Prozess dauerte eineinhalb Jahre

Zuhälterei: Mutter und Sohn erhalten Strafen auf Bewährung

Bremen - Wegen Zuhälterei in Tateinheit mit Bedrohung hat das Landgericht Bremen eine 40-jährige Frau zu zwei Jahren Haft auf Bewährung verurteilt.
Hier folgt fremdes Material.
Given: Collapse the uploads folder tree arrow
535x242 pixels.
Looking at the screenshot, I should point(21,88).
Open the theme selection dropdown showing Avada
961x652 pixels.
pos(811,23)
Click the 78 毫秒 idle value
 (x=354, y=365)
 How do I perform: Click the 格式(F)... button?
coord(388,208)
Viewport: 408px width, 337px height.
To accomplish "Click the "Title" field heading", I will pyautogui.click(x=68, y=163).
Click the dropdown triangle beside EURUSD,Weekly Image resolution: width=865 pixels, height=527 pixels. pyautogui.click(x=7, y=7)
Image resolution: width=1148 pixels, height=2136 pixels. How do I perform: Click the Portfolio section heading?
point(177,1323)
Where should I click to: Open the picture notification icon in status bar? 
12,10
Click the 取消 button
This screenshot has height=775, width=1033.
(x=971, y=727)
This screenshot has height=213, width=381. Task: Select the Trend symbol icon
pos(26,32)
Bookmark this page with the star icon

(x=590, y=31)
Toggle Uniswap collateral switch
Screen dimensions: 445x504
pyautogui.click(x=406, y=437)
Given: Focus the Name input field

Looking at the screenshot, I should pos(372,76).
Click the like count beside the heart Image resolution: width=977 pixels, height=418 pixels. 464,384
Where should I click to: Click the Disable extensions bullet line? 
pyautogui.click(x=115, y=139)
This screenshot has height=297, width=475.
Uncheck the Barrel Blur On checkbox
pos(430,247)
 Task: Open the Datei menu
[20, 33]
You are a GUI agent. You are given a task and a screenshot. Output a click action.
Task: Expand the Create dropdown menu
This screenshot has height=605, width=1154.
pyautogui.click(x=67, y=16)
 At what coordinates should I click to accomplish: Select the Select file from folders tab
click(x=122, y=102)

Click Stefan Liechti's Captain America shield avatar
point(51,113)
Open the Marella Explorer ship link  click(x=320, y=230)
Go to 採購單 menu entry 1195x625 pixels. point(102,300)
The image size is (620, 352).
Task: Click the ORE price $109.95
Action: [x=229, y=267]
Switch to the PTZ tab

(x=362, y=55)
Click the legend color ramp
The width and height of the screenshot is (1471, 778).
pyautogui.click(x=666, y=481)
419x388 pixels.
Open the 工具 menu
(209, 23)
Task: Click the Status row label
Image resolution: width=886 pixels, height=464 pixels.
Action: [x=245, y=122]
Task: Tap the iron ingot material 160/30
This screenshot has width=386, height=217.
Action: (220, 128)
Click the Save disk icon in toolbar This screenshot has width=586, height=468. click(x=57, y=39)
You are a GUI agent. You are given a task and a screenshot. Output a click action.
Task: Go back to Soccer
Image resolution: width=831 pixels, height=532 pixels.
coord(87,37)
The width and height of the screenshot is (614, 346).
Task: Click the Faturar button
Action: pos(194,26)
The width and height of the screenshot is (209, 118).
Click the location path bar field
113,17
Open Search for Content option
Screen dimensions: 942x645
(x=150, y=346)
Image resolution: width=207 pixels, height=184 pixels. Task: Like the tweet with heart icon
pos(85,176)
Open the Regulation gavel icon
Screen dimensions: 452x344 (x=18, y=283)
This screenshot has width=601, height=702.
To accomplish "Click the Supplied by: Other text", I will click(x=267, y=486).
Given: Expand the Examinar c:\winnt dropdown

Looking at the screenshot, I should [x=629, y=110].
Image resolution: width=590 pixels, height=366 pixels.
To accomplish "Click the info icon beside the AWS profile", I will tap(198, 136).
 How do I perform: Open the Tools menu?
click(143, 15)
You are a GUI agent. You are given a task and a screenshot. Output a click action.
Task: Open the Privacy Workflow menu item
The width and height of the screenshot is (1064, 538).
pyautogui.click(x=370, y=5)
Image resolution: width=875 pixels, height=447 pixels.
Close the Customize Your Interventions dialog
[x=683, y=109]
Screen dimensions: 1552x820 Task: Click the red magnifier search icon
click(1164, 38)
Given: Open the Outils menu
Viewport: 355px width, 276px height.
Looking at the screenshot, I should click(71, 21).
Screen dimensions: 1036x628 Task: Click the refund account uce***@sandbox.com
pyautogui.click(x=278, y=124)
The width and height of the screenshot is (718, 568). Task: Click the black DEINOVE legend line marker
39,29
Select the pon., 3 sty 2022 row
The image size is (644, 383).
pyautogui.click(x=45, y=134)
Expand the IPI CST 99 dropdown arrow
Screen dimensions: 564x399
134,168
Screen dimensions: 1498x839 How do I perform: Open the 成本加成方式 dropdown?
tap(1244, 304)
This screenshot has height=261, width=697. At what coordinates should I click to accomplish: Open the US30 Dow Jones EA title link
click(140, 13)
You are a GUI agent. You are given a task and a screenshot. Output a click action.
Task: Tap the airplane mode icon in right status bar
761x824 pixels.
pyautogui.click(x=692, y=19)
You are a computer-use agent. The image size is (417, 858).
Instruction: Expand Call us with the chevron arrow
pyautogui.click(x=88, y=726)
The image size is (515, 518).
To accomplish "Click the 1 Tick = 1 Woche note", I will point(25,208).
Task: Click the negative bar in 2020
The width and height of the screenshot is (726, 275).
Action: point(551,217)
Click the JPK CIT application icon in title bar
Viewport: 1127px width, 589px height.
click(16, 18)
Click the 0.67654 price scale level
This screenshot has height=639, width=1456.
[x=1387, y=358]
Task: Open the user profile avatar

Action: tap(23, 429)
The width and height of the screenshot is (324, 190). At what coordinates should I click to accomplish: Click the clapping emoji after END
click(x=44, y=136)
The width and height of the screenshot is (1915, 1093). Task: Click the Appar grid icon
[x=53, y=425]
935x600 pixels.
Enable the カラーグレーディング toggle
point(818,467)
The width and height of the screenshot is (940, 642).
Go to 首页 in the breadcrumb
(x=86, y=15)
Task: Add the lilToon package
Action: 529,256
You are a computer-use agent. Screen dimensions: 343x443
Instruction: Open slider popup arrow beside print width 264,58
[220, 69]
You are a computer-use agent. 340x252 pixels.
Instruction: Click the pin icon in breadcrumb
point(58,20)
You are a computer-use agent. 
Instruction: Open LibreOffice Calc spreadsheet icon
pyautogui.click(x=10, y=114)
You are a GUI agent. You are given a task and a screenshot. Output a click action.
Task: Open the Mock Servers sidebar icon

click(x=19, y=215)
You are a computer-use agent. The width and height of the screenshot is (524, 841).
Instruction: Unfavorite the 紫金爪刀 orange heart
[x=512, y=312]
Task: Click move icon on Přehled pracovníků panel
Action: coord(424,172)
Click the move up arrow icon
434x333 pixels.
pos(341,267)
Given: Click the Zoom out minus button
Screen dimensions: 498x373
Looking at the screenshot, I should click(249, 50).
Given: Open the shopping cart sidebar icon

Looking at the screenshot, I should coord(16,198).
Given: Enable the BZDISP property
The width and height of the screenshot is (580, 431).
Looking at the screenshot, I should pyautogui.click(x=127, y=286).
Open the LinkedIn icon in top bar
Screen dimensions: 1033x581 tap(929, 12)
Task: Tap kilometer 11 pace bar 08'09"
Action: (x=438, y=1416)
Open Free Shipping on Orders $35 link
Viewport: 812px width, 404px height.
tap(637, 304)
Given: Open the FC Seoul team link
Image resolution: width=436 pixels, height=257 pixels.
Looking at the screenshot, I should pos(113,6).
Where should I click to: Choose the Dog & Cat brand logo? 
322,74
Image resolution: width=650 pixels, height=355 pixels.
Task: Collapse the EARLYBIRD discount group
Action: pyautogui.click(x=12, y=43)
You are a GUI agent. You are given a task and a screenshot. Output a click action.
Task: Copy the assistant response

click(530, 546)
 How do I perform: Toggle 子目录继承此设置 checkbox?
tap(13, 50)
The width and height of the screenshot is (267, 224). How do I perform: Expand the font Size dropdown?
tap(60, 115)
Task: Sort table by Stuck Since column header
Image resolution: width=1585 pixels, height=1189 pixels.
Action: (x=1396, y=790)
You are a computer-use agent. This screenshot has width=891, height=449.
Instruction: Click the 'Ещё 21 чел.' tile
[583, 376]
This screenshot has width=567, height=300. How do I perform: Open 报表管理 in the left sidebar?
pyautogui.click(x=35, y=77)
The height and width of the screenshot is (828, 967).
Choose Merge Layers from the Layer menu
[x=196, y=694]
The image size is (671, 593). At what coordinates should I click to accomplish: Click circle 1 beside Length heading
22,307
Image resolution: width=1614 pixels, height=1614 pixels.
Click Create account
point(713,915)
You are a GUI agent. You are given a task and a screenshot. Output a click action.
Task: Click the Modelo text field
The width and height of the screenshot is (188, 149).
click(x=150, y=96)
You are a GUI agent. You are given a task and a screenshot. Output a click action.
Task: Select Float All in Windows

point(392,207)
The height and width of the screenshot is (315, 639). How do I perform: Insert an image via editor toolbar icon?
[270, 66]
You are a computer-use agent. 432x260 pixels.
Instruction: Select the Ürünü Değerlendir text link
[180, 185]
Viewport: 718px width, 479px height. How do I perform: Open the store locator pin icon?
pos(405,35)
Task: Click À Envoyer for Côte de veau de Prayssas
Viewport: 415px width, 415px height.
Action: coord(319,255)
Ihr 24-jähriger Sohn bekam am Freitag eine Strafe von einem Jahr und fünf Monaten Gefängnis auf Bewährung wegen Zuhälterei und Körperverletzung.

Angeklagt worden waren die beiden ursprünglich wegen schweren Menschenhandels im Bremerhavener Rotlichtviertel. „Das konnten wir nicht nachweisen“, sagte der Vorsitzende Richter Helmut Kellermann. Der eineinhalb Jahre dauernde Prozess habe gezeigt, wie schwierig sichere Feststellungen im Milieu seien.

Eine Prostituierte hatte ausgesagt, sie sei schwer drangsaliert und mehrmals am Tag geschlagen worden. Zudem sei sie zweimal von dem 24-Jährigen vergewaltigt worden. „Das roch nach hoher Bestrafung“, sagte Kellermann. Später war die Frau psychisch nur eingeschränkt in der Lage, als Zeugin vor Gericht zu erscheinen. Aus den ursprünglich anberaumten wenigen Verhandlungstagen wurden über 40. Am Ende habe sich herausgestellt, dass die Zeugin gelogen habe. 

Bewiesen wurde, dass Mutter und Sohn zwei Prostituierte ausgebeutet haben. „Das Geld ist ihnen nahezu vollständig abgenommen worden“, sagte Kellermann. Der Mann habe die Frauen geschlagen und getreten, seine Mutter habe sich eine Schreckschusswaffe besorgt, von der sie angenommen habe, dass sie echt sei.